Le cas concret de ce mois-ci est bien connu des entreprises technologiques.

En l’espèce, un entrepreneur – personne physique, pas encore constitué en société – décide de faire appel à une agence de développement web et mobile pour mettre en place le support technologique de son projet.

Progressivement, les liens se nouent entre l’entrepreneur et le patron de l’agence de développement qui se prend au jeu.
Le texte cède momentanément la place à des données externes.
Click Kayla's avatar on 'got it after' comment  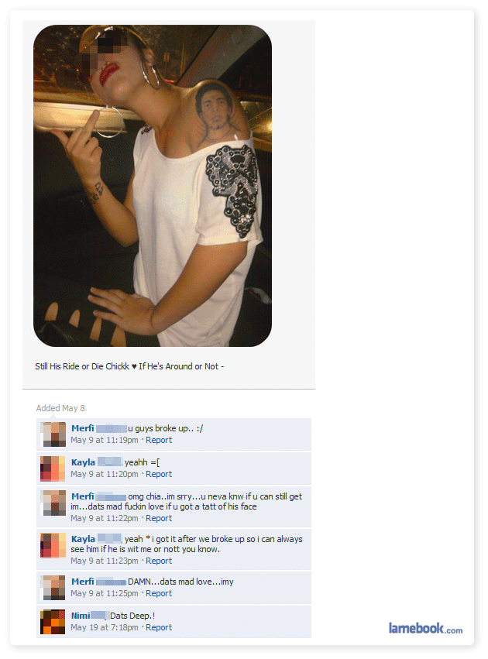[x=53, y=545]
Progressivement le dirigeant de l’agence décide de se transformer en conseiller puis en associé et souhaite investir personnellement dans l’entreprise qui sera créée.

L’entrepreneur décide alors de créer formellement une SAS.
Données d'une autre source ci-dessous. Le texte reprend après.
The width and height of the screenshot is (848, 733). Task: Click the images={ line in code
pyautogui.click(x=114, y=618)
Le dirigeant de l’agence attend la constitution effective de cette société pour rentrer au capital de cette société, avec d’autres actionnaires amenés par le fondateur.

Simplement, cette conversion, ce nouveau statut n’est pas toujours sans conséquences.

Ainsi, en l’espèce, les statuts de la société prévoyaient que toute convention, tout contrat qui est conclu avec un associé qui dépasse le seuil des 10% doit faire l’objet d’un rapport auprès de l’Assemblée générale des associés et obtenir leur aval. C’est le mécanisme des conventions réglementées qui existe de longue date en droit des sociétés et dont l’objectif est d’éviter qu’un des associés ne se serve de la société, de ce bien collectif, à son profit.

Hors, cette exigence n’avait pas été anticipée par les deux anciens partenaires. Pendant ce temps, le contrat de développement continuait à courir et l’agence détenue par le nouvel actionnaire continuait à développer les supports technologiques pour la société.

Plus difficile encore, dans ce cas, les associés avaient demandé au nouvel entrant, dirigeant de l’agence de communication, de faire un effort pour réduire le coût de ses prestations, alors qu’il était désormais actionnaire de cette société.

Enfin, l’entrepreneur n’avait pas anticipé un besoin important : organiser juridiquement le transfert de propriété des éléments livrés par l’agence au profit de la société nouvellement créée.

Moralité : quand vous acceptez de faire rentrer dans votre capital social un ancien prestataire, indiquez-lui dès les premières discussions les quelques exigences nécessaires à sa bonne intégration. L’objectif est de conserver ce que les juristes appellent l’affectio societatis, cet attachement à la société, cette volonté commune de participer à une aventure entrepreneuriale, le liant entre les actionnaires.